Records from a dataset:
====

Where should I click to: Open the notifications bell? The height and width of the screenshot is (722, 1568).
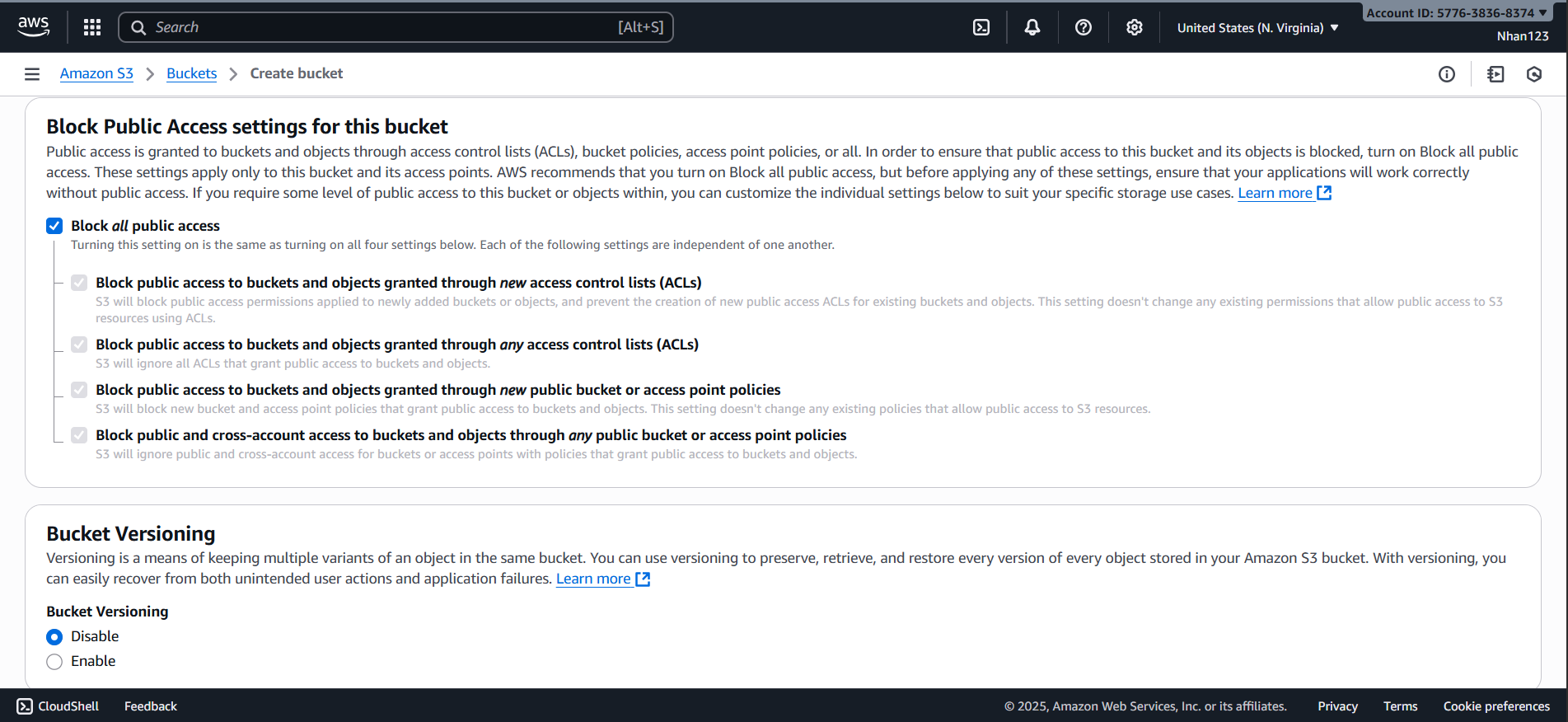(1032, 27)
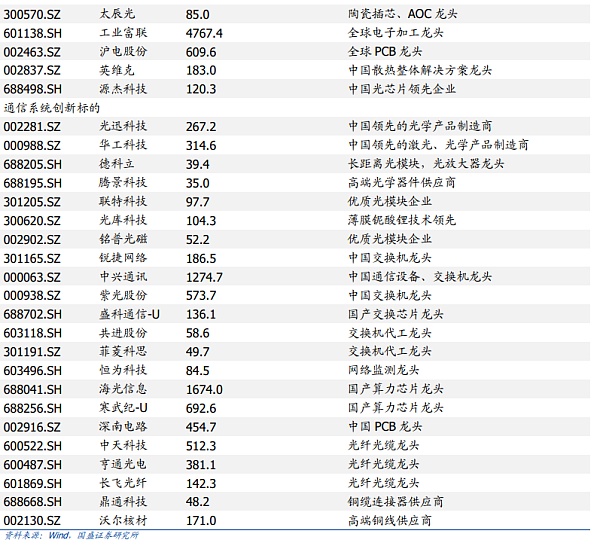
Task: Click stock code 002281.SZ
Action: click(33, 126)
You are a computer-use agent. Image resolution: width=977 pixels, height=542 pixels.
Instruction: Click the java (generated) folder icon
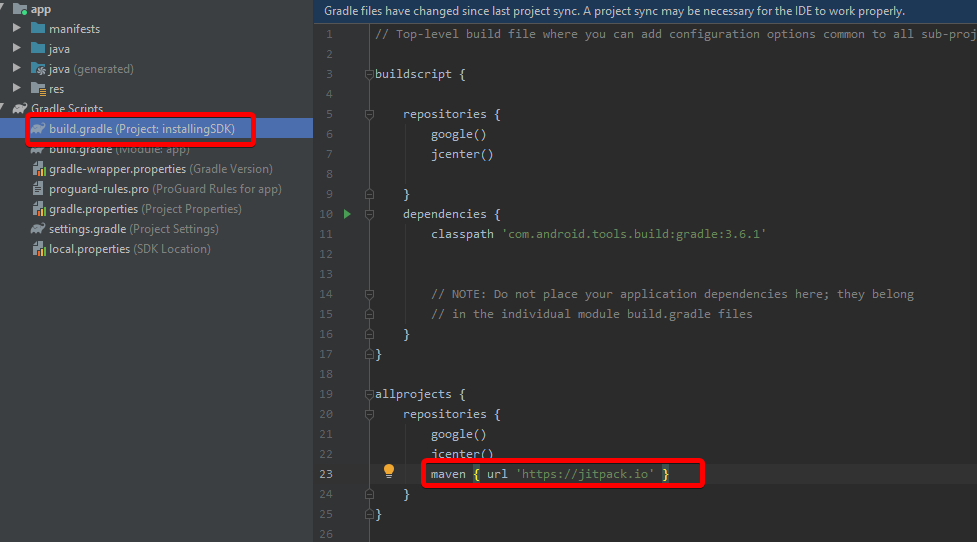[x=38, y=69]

====

What this task involves
Would you set down the records exactly, with no pictures included?

Response to this exercise
Where should I click to: Open the notifications bell? The height and width of the screenshot is (722, 1568).
(1032, 27)
Task: Click stock code 002281.SZ
Action: click(33, 126)
You are a computer-use agent. Image resolution: width=977 pixels, height=542 pixels.
Instruction: Click the java (generated) folder icon
[x=38, y=69]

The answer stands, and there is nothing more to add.